• **SELECTED EXCERPT**:
########

Investigations into the roles of Shroom3 in development and adult physiology

Abstract

The actin binding protein Shroom3 is best known for its role in mammalian neural tube closure through control of apical constriction and apicobasal elongation of epithelial cells. More roles for Shroom3 have recently been uncovered, both developmentally and postnatally, where its loss causes congenital heart and kidney defects and is genetically linked to chronic kidney disease in patients. However, questions still remain about the range of Shroom3 expression and the differences in its spatial and temporal functions. I hypothesize that Shroom3 has a wider postnatal expression range than previously understood, and that in organs with both developmental and postnatal expression, it is necessary for normal morphogenesis and physiology. Using a LacZ reporter system, postnatal Shroom3 expression was characterized in the brain, whisker pad, heart, lungs, intestines, kidney, ovary, uterus, testes, and bladder. Fluorescent staining with a custom Shroom3 antibody supported these results with additional expression in the retina. Many of these tissues do not demonstrate Shroom3’s characteristic apical constriction, suggesting that it has differing functions in other tissues. The heart and kidney were selected for further research due to having both developmental and postnatal expression and known phenotypes upon Shroom3 loss. Our lab previously found that global loss of Shroom3 during development resulted in congenital heart defects. Building on this, a novel floxed Shroom3 allele was used to create a myocardial specific knockout during development. Interestingly, no morphological defects were observed, suggesting that myocardial loss was not responsible for the known defects. The same floxed allele was used to induce Shroom3 loss in adult mice. After six months of monitoring, no morphological alterations in the kidneys were observed, and no changes in total urine soluble protein was seen. This suggests that kidney phenotypes from Shroom3 loss originate in development. Overall, this thesis presents evidence that Shroom3 expression in the adult mouse has a wider range than previously understood, evidence that Shroom3 acts in a non-cell autonomous manner and emphasizes the developmental impact of Shroom3 on postnatal physiological function. This raises that Shroom3 likely functions in different roles developmentally and postnatally, even in the same tissue.

########

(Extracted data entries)
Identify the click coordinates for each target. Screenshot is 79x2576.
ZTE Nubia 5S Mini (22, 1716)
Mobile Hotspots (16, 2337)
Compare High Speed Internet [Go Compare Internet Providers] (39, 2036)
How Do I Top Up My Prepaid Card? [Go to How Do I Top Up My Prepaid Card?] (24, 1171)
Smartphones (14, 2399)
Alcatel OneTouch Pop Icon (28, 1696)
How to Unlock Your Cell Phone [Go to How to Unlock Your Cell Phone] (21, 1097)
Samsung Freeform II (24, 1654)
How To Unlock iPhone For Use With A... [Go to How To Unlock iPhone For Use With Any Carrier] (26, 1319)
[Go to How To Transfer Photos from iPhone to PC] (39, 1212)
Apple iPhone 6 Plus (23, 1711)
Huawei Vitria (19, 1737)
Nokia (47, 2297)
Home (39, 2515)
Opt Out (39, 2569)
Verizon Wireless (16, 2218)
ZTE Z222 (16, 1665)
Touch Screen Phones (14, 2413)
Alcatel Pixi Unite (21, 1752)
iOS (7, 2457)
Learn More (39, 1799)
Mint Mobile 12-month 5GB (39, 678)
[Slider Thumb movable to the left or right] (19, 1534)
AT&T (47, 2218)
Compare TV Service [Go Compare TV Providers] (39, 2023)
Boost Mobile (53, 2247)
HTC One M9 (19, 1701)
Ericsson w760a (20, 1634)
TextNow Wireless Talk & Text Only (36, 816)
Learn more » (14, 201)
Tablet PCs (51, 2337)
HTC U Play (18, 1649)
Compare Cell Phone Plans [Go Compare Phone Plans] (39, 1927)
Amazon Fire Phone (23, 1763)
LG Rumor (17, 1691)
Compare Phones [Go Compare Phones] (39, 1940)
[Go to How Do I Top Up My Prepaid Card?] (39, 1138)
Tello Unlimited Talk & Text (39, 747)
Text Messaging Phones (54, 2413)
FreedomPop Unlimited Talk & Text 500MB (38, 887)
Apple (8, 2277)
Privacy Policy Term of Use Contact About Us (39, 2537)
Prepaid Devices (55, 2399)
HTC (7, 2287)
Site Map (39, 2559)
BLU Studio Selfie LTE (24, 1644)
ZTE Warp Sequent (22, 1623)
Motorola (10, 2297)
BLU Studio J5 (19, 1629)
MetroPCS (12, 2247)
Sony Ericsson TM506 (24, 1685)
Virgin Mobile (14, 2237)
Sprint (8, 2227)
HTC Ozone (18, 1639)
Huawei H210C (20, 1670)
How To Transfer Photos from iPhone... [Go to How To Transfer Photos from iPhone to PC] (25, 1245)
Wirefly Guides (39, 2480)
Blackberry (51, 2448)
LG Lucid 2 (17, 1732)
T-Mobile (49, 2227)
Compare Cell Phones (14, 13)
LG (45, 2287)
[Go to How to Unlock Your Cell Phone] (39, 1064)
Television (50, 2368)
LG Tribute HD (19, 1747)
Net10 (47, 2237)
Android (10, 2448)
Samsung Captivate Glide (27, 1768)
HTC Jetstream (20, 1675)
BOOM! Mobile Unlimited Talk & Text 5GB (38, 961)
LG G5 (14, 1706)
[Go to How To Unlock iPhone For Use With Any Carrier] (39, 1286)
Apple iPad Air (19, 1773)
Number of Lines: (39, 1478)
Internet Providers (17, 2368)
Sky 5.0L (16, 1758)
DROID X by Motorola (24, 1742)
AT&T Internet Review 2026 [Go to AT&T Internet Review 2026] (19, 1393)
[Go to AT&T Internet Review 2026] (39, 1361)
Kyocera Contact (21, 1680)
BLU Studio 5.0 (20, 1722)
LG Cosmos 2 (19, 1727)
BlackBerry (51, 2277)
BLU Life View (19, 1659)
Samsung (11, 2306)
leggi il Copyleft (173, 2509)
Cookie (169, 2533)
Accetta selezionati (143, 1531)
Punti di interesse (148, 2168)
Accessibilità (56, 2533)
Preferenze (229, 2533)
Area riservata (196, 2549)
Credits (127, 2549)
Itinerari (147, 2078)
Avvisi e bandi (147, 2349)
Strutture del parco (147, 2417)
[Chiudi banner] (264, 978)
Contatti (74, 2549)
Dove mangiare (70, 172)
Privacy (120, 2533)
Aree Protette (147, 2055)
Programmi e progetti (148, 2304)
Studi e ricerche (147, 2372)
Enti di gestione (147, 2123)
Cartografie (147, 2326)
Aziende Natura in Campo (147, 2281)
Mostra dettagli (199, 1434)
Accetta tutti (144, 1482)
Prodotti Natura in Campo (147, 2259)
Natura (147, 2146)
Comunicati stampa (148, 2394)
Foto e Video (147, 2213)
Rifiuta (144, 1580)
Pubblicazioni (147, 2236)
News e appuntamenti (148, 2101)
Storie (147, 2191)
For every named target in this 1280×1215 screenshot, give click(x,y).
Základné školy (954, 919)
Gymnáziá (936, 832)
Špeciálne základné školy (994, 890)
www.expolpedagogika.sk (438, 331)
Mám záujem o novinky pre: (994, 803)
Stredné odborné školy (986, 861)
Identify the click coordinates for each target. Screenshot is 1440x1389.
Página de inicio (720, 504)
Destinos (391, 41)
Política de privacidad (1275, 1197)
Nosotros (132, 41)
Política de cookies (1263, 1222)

########

• **WHAT YOU SHOULD DO**: List the conditions that the Shroom3 abstract says loss of Shroom3 causes or is genetically linked to. These rows have no role in what comes next.

• **EXERCISE OUTPUT**: Congenital heart defects, congenital kidney defects, and chronic kidney disease.